In my psychogenic model of historical causation, then, women and children are not merely passive pawns in men's historical chess game, as other historical theories portray them. Women and children are, rather, at the cutting edge of historical change, forming through their interpersonal relations all meaningful innovations of personality _ the new psychoclasses _ which then get translated into new political and economic systems. Since men have not been primary caretakers until recently, they have built their castles and fought their wars, but they have not as profoundly affected the psyches of the next generation _ which end up determining the values of the future far more than the kind of castles that get built or who wins the wars.
Psychogenic Evolution
This "generational pressure" for psychic change is, of course, not unaffected by economic and political conditions. It obviously is more difficult to care for children if a group has a severe famine or if Ghengis Khan invades their territory and kills a lot of mothers. Even so, the causal feedback loop from material to psychological conditions occurs through a rather limited range of traits. Furthermore, advances in childrearing modes can be made in times of economic stagnation _ during the Renaissance, for instance _ as long as the family gives adequate support to the parents, especially mothers, and to the emerging needs of the children.

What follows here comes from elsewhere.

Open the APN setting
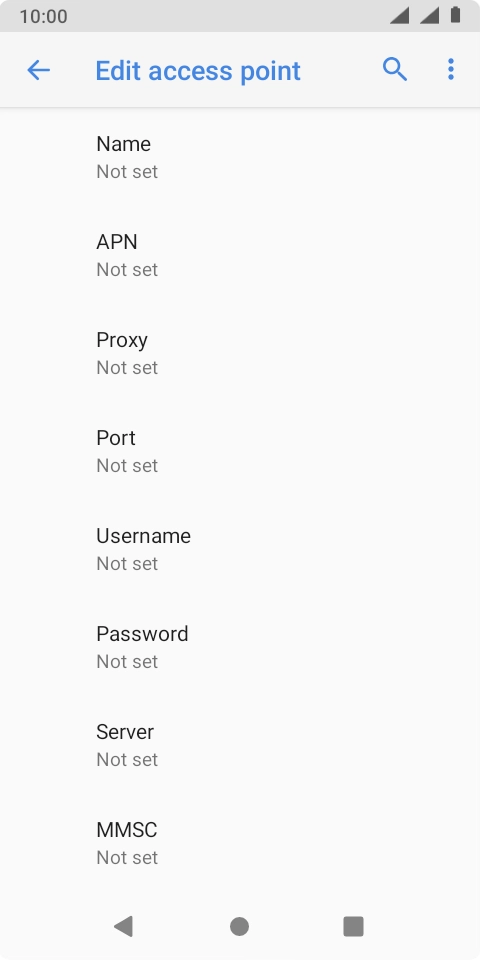Viewport: 480px width, 960px height. point(240,255)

On the other hand, it sometimes occurs that even in periods of prosperity small changes in the family can massively disturb the upbringing of successive generations of children and thereby produce a major slowdown in progress in the economic and political life of the group. This is particularly true if these family changes affect the crucial mother-daughter relationship and thus change future mothering patterns. For instance, ancient China until the early Christian era was far ahead of Europe in economics, political organization and learning, until the footbinding of women was introduced. This custom required mothers to bind their daughters' feet every night so tightly that the bones of the foot would be broken and the smaller toes forced under the foot, so that the big toe could be used as an erotic fetish by men.(2) Since these little girls cried out in pain every night for several years as their feet were bound, they understandably formed little trust in their caretakers and therefore had little ability to do better as mothers themselves _ thus freezing the historical personality and economic development of the Chinese for the next fifteen hundred years. The same kind of "freezing" of psychogenic and then economic development can be seen in those large areas of Africa which practice clitoridectomy of little girls, a custom that has crippled the sexual life of the 100 million women now living who have been mutilated in this manner.(3)

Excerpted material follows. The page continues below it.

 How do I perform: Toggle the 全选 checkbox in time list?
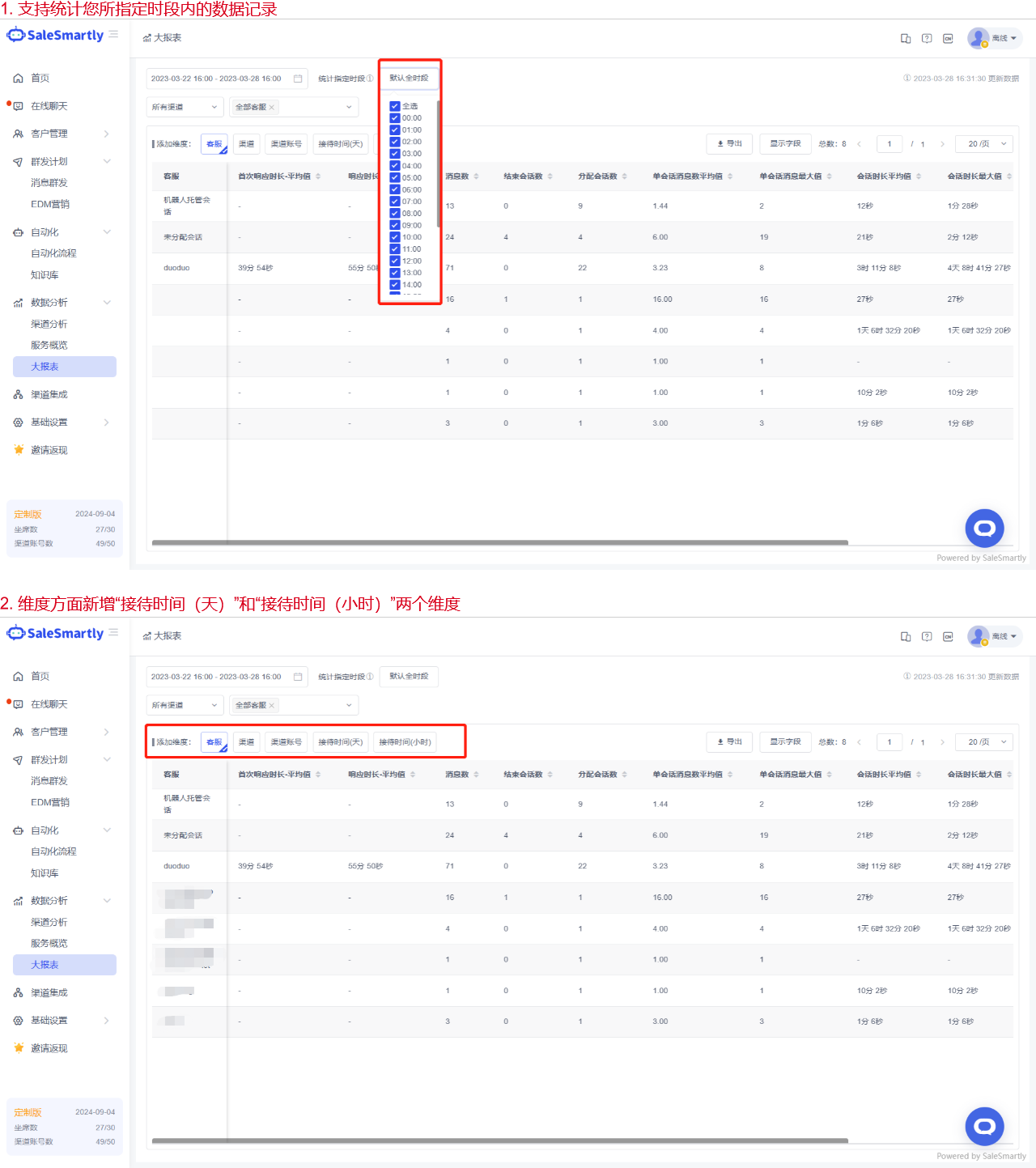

The central point of this psychogenic theory of history is not that all historical change is reduced to psychological change. Nor is it that only childrearing matters in history. The point, rather, is that since psychic structure must always be passed from generation to generation through the narrow funnel of childhood, a group's childrearing practices are not just one item in a list of equally important cultural traits. They are the very conditions for the transmission and development of all other cultural elements, and they place specific limits upon what can be achieved in the other areas. The amount of child assault present in any culture is one of the most important indices of the cultural level of that group..

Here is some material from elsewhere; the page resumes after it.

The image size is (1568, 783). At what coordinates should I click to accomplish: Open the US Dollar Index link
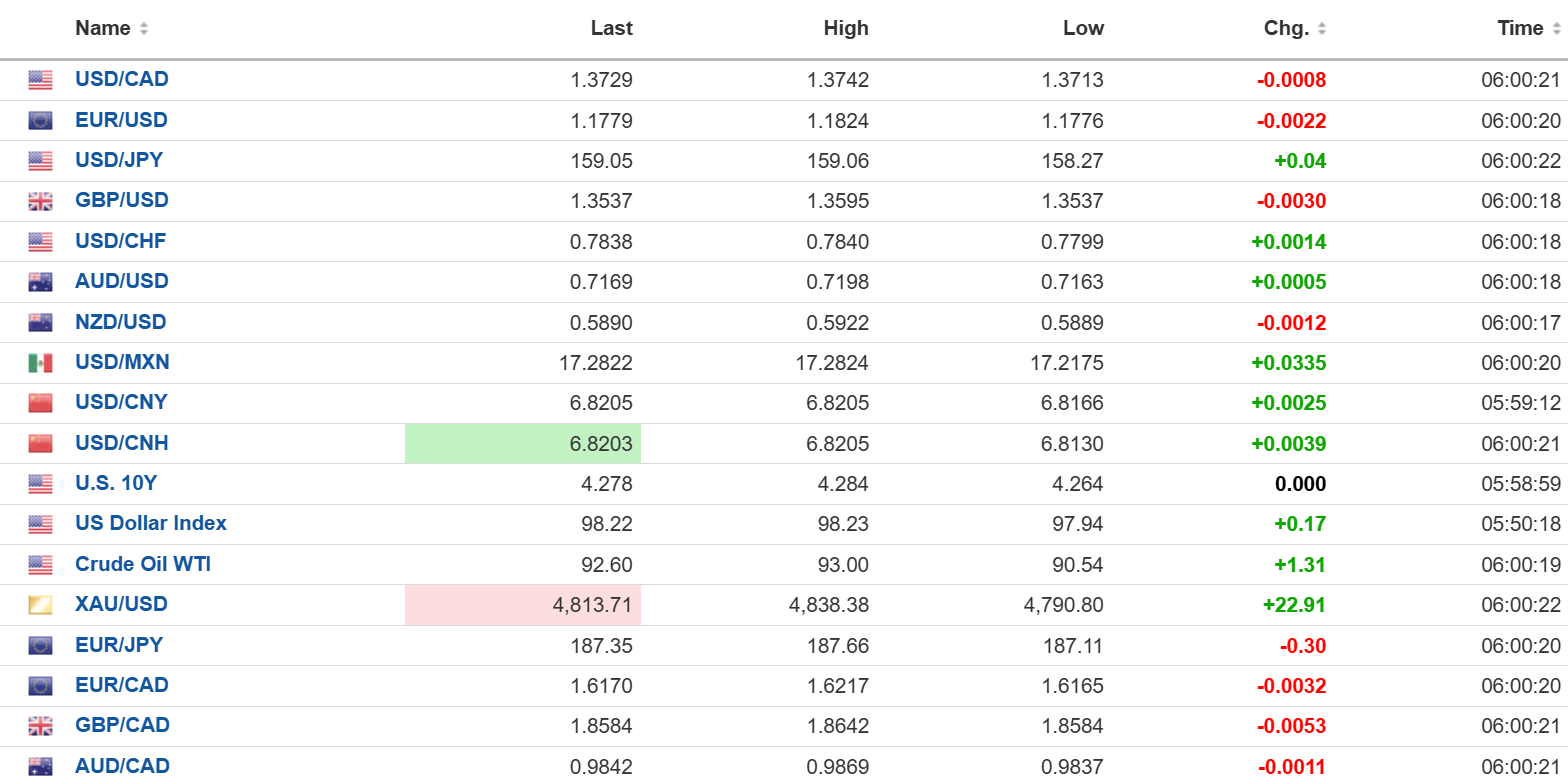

(1) DeMause, Foundations, p. 3.
For additional mechanisms accounting for psychohistorical evolution,
see " The Formation of the American Personality Through
Psychospeciation" in Foundations, pp. 105-131; "The
Psychogenic Theory of History " in Foundations, pp. 132-146;
and Lloyd deMause, "The Role of Adaptation and Selection
in Psychohistorical Evolution." The Journal of Psychohistory
16(1989): 355-71.
(2) Howard S. Levy, Chinese Footbinding: The History of a Curious Erotic Custom. London: Neville Spearman, n.d.
(3) Hanny Lightfoot-Klein, Prisoners of Ritual: An Odyssey Into Female Genital Circumcision in Africa . Binghamton, N.Y.: The Haworth Press, 1990; Fran P. Hosken, The Hosken Report: Genital/Sexual Mutilation of Females . Lexington: WIN News, 1979; Tobe Levin, "` Unspeakable Atrocities ': The Psycho-sexual Etiology of Female Genital Mutilation." The Journal of Mind and Behavior 1(1980): 197-210.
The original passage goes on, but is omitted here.